MIT researchers have developed a method for 3D printing materials with tunable mechanical properties, that sense how they are moving and interacting with the environment. The researchers created these sensing structures using just one material and a single run on a 3D printer.
To accomplish this, the researchers began with 3D-printed lattice materials and incorporated networks of air-filled channels into the structure during the printing process. By measuring how the pressure changes within these channels when the structure is squeezed, bent, or stretched, engineers can receive feedback on how the material is moving.
The method opens opportunities for embedding sensors within architected materials, a class of materials whose mechanical properties are programmed through form and composition. Controlling the geometry of features in architected materials alters their mechanical properties, such as stiffness or toughness.
The researchers focused their efforts on lattices, a type of “architected material,” which exhibits customizable mechanical properties based solely on its geometry. For instance, changing the size or shape of cells in the lattice makes the material flexible.
While architected materials can exhibit unique properties, integrating sensors within them is challenging given the materials’ often sparse, complex shapes. Placing sensors on the outside of the material is typically a simpler strategy than embedding sensors within the material. However, when sensors are placed on the outside, the feedback they provide may not provide a complete description of how the material is deforming or moving.
Instead, the researchers used 3D printing to incorporate airfilled channels directly into the struts that form the lattice. When the structure is moved or squeezed, those channels deform and the volume of air inside changes. The researchers can measure the corresponding change in pressure with an off-the-shelf pressure sensor, which gives feedback on how the material is deforming.

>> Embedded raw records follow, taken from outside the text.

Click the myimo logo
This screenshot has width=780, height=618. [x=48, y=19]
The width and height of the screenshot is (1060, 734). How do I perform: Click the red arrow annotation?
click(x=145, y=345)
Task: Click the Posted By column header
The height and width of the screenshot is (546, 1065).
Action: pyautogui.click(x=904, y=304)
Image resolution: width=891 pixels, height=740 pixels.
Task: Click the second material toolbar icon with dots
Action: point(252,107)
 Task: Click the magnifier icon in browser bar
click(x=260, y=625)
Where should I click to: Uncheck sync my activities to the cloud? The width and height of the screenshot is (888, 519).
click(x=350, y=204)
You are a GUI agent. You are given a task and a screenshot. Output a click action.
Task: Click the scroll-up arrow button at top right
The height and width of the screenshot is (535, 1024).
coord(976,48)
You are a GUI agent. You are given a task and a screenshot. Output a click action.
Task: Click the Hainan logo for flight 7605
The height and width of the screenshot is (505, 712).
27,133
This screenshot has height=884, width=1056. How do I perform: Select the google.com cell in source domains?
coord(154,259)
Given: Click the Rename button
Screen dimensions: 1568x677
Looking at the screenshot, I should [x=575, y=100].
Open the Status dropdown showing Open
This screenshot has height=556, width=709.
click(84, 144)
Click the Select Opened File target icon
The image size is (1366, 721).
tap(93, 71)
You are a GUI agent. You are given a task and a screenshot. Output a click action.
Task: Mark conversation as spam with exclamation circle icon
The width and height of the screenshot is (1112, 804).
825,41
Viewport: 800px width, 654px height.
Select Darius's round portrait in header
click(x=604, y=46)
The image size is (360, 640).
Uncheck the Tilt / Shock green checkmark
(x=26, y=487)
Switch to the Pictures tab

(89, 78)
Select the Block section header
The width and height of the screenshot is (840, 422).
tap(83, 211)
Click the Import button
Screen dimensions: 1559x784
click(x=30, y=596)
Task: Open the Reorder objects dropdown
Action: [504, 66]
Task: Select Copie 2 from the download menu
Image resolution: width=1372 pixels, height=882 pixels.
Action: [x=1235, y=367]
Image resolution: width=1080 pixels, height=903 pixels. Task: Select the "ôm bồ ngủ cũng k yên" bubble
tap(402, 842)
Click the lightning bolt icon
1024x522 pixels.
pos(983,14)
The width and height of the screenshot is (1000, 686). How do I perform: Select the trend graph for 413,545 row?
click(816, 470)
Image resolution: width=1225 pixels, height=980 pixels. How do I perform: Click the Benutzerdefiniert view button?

Because they are incorporated into the material, these “fluidic sensors” offer advantages over conventional sensor materials. Building off these results, they also incorporated sensors into a new class of materials developed for motorized soft robots known as handed shearing auxetics (HSAs). HSAs can be twisted and stretched simultaneously, which enables them to be used as effective soft robotic actuators. But they are difficult to “sensorize” because of their complex forms.
The team 3D printed an HSA soft robot capable of several movements, including bending, twisting, and elongating. They ran the robot through a series of movements for more than 18 hours and used the sensor data to train a neural network that could accurately predict the robot’s motion.
This technique could someday be used to create flexible soft robots with embedded sensors that enable the robots to understand their posture and movements. It might also be used to produce wearable smart devices that provide feedback on how a person is moving or interacting with their environment.
In the future, the researchers look forward to finding new applications for this technique, such as creating novel human-machine interfaces or soft devices that have sensing capabilities within the internal structure.